Well, I've crossed the border a lot of times.
And while they certainly do - as they should - ask question that are aimed at ferreting out smuggling and the like, I've never encountered the attitude he claims.
Oh, I've had them ask me if I was doing any number of illegal things, but that's the only way to catch smugglers outside of random searches.
Not because smugglers are stupid and say "yes, I am carrying illegal stuff", but because their cover story is much more likely to not hold up to repeated asking of "where are you going?" and "do you have any X?" than an innocent person's perfectly honest answers.
He thinks that's "treating him like a criminal".
I think he's overreacting and has no idea how people they really think are criminals get treated.
And as to "trying to goose up arrest statistics"?
Hell, I once didn't declare a bottle of liquor [because of a confusion about "acquired outside the US" declaration vs. "declare everything we might care about"], and ...
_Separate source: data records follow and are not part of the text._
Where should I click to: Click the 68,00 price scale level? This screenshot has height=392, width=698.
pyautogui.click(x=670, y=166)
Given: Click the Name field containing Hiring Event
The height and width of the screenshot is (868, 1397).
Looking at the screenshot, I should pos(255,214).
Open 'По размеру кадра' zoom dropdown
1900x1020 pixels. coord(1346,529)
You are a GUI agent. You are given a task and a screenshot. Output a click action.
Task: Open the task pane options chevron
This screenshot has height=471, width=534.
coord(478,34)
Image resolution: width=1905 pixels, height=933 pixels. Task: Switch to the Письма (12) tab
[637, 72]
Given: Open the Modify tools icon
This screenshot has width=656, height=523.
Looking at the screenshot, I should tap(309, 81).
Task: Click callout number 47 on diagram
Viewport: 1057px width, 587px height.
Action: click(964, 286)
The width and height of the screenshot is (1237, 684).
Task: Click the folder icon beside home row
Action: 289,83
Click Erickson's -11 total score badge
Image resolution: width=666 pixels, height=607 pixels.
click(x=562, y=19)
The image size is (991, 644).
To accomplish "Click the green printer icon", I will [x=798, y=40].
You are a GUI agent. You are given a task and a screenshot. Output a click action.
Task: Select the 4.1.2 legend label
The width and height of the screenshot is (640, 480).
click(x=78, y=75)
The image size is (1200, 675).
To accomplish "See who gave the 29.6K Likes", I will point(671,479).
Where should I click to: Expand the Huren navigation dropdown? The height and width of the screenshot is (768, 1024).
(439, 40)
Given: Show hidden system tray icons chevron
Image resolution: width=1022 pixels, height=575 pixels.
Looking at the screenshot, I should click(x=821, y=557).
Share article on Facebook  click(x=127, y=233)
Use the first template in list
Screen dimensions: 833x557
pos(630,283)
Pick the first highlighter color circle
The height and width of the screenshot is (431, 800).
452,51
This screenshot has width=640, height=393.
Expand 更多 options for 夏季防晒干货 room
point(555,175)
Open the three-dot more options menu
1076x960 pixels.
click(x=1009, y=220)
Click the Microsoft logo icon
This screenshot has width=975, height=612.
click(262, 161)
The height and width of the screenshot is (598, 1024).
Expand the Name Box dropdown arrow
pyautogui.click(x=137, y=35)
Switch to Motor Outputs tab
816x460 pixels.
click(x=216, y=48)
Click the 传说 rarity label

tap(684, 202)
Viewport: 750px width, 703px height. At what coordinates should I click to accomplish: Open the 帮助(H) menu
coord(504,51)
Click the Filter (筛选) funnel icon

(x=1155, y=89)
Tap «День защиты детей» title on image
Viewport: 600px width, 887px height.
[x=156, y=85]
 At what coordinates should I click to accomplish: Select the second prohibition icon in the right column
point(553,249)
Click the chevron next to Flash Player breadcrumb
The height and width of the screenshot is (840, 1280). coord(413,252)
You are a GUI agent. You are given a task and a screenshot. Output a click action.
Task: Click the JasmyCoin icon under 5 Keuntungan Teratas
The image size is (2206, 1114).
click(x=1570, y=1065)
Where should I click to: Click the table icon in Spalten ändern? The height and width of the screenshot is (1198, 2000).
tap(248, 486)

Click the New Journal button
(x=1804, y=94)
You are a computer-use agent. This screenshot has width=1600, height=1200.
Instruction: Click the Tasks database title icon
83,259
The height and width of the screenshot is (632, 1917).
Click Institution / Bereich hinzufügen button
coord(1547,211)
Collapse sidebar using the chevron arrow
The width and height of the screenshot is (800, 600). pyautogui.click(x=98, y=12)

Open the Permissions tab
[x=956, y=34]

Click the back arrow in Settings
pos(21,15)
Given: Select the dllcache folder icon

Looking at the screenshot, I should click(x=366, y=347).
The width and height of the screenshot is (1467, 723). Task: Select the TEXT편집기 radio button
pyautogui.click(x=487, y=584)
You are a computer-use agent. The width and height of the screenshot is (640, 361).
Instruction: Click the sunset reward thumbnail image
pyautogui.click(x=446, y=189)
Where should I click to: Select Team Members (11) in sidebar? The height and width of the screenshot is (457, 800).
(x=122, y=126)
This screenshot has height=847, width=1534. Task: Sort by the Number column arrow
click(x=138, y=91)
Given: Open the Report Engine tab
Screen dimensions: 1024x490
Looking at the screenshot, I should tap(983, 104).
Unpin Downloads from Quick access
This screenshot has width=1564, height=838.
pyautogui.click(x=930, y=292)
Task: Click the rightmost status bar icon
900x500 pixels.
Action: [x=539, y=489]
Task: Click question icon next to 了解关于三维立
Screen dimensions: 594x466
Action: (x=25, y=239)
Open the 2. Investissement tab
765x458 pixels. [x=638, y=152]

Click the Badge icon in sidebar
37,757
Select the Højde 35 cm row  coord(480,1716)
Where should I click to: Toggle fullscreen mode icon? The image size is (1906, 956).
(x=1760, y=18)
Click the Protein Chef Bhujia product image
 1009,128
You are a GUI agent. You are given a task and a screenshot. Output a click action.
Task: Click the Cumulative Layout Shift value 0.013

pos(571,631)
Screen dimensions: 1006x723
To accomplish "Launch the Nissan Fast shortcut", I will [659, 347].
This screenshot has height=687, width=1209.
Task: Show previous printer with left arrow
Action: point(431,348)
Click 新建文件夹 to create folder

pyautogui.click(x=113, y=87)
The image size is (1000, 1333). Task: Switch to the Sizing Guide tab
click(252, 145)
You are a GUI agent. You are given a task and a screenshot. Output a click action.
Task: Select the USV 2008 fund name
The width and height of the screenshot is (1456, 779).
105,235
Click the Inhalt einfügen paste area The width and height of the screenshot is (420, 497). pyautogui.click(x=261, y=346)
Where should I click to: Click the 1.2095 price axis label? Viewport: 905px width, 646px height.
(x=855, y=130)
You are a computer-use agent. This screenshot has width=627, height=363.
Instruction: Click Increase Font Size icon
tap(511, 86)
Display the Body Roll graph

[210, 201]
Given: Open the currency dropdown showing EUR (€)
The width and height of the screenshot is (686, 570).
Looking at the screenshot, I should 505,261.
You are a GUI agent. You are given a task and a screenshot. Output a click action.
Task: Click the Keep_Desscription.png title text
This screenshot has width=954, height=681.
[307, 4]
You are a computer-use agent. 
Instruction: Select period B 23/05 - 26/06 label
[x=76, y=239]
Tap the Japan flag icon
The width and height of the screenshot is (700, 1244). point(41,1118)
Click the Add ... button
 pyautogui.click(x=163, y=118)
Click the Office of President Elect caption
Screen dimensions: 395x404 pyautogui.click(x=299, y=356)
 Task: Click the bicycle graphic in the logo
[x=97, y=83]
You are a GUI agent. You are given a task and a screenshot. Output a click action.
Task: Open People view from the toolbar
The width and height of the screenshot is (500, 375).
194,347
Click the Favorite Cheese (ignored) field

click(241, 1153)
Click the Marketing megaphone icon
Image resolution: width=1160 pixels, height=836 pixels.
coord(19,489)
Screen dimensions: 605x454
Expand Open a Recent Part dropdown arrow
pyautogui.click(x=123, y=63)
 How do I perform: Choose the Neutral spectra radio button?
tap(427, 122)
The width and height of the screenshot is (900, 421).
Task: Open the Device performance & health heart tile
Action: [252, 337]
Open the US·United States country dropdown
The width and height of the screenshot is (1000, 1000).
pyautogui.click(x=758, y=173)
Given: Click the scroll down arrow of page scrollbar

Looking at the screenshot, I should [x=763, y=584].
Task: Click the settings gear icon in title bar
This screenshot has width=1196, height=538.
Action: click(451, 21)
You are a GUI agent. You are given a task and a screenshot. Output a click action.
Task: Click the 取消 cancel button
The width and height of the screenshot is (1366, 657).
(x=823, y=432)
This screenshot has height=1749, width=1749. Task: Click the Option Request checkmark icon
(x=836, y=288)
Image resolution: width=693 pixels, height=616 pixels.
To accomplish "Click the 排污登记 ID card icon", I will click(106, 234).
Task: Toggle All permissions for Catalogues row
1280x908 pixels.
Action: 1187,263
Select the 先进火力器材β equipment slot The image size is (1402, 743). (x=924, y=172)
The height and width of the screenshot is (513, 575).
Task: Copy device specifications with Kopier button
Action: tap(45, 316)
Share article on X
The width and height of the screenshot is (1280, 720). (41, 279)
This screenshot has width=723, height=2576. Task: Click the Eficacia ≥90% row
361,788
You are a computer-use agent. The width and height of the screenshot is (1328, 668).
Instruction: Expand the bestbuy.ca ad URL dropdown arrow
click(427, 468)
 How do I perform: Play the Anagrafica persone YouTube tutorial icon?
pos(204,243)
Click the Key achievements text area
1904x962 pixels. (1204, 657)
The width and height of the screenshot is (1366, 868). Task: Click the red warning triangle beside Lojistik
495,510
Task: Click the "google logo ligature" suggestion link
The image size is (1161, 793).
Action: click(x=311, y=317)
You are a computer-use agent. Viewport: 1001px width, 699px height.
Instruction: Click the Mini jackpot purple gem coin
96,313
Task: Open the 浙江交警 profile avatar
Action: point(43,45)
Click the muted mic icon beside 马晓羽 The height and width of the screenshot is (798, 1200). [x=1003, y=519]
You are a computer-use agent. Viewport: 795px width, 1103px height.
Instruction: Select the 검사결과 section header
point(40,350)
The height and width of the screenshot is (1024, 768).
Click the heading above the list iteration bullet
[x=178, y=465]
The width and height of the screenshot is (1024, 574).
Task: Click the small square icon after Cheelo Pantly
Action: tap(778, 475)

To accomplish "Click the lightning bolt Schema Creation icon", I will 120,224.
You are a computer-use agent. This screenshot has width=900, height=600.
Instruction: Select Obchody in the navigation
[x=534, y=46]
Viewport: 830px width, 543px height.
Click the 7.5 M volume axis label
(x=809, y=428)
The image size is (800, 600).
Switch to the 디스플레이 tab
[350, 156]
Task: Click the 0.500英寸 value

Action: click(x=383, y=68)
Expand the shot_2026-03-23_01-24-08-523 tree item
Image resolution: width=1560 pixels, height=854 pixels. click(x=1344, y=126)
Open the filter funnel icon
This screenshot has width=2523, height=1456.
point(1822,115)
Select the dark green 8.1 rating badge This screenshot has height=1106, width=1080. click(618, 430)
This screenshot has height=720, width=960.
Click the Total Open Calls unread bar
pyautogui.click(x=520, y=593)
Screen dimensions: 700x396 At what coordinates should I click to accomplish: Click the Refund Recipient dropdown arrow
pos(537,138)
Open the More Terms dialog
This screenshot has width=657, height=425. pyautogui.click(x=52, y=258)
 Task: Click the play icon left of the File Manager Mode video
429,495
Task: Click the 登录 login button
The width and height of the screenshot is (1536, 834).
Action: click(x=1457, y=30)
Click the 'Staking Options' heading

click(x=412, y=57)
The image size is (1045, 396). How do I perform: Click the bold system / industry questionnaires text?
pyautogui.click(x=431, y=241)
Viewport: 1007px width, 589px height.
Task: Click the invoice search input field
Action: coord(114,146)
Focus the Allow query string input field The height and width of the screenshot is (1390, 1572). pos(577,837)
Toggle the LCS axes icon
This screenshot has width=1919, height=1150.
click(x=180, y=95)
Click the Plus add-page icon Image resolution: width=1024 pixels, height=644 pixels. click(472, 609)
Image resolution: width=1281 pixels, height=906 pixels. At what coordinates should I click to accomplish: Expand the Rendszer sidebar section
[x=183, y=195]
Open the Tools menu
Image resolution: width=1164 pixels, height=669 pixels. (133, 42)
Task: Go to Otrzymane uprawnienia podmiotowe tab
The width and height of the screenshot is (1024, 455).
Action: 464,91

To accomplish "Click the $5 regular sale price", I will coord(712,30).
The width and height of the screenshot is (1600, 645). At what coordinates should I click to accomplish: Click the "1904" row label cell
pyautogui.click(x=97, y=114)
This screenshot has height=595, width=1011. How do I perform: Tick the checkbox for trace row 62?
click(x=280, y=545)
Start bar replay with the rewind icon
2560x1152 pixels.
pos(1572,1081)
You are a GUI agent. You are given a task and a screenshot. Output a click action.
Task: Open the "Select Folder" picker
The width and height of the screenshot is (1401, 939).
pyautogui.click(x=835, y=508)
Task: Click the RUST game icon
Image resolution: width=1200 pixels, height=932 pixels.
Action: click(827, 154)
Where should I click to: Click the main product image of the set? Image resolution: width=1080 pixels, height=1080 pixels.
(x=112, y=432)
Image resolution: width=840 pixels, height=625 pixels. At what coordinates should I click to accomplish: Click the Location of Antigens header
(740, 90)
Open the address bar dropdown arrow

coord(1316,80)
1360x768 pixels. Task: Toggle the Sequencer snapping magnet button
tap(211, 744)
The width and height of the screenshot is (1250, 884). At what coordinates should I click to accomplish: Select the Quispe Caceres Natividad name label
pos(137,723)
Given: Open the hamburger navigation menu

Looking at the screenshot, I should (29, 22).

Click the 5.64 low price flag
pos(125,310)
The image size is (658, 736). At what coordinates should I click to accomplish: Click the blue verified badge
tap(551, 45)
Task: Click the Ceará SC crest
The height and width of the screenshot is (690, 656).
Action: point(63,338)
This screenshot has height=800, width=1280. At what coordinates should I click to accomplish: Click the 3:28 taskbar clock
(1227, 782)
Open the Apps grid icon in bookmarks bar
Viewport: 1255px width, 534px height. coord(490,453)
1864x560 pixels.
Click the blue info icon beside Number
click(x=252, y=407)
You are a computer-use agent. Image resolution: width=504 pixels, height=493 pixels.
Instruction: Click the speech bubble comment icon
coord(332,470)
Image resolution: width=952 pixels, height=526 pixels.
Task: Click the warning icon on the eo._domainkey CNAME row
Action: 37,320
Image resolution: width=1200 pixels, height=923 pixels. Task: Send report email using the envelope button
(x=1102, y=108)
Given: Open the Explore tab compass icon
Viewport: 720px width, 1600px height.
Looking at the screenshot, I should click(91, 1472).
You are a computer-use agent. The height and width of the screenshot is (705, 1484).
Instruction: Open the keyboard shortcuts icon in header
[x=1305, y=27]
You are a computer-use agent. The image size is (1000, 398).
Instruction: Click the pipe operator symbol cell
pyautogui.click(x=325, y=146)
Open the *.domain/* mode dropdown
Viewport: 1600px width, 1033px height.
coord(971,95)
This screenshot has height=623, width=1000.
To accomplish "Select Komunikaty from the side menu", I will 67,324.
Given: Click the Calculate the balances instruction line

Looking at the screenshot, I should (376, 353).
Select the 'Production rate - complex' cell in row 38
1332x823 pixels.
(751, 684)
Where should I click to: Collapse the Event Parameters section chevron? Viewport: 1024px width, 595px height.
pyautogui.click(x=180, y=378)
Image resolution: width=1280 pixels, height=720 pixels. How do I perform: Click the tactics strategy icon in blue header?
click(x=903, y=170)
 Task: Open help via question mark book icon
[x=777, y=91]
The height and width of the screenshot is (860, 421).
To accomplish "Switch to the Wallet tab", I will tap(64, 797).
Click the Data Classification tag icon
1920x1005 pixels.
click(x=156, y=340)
I was not cited or arrested as a smuggler, or made to pay duties!
He said it was obvious I wasn't trying to do anything illegal and sent me on my way unmolested, perfectly politely.
Mr. Lukacs would seem to be wrong about, well, every CBP agent I've ever had to deal with.
Refusing to answer their questions, so long as the questions are perfectly reasonable ones along the lines of "how long were you in Country X?" and "are you bringing back any Y, Z, A?" simply makes him a jerk with an entitlement complex.
Sigivald at September 22, 2010 3:10 PM
He'd refused to answer a compulsory question, and so was detained and investigated.
miikiik, mordez moi.
There is no such thing as a compulsory question anywhere in the U.S. Constitution. In fact the Fifth Amendment (No person shall be held to answer for a capital, or otherwise infamous crime, unless on a presentment or indictment of a Grand Jury, except in cases arising in the land or naval forces, or in the Militia, when in actual service in time of War or public danger; nor shall any person be subject for the same offense to be twice put in jeopardy of life or limb; nor shall be compelled in any criminal case to be a witness against himself, nor be deprived of life, liberty, or property, without due process of law; nor shall private property be taken for public use, without just compensation.).
The moment you talk to a government official you are subject to the the Fifth. That is the same reason that the Miranda warnings were judged to be so important to the court.
I have an incident in my past that I should have not said a word to the deputy -- I talked and had a minor conviction. If I had remembered the words of a good defense lawyer or the link Amy has above I might be better off now.
Jim P. at September 22, 2010 11:00 PM
He seems to forget that the USG is under no obligation to issue him a passport and can revoke it at any time.